Output the listing below line for line, leaving out the pictures.

---------- RECORDS SUPPLIED

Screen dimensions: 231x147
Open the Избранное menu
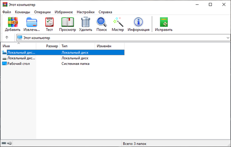click(64, 12)
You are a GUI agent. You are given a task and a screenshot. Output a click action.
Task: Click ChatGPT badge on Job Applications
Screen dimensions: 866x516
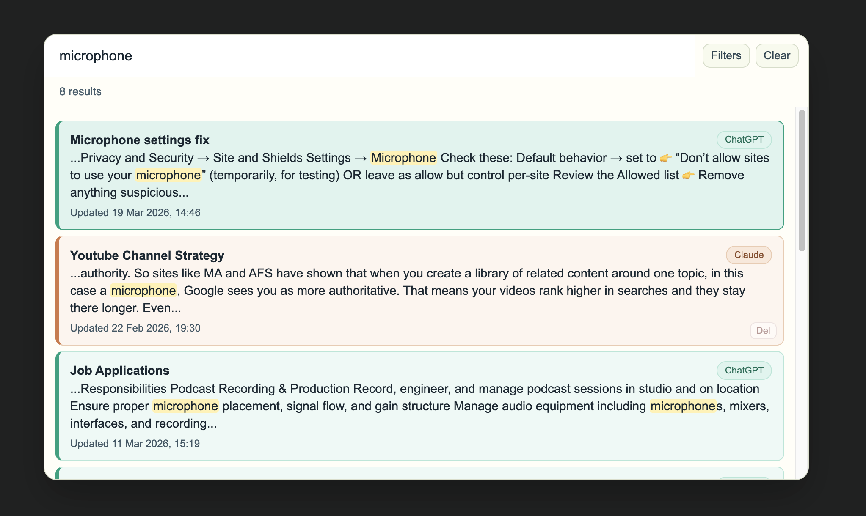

--------------------

→ FULL OUTPUT
Screen dimensions: 231x147
Open the Избранное menu
click(64, 12)
You are a GUI agent. You are given a task and a screenshot. Output a click action.
Task: Click ChatGPT badge on Job Applications
Screen dimensions: 866x516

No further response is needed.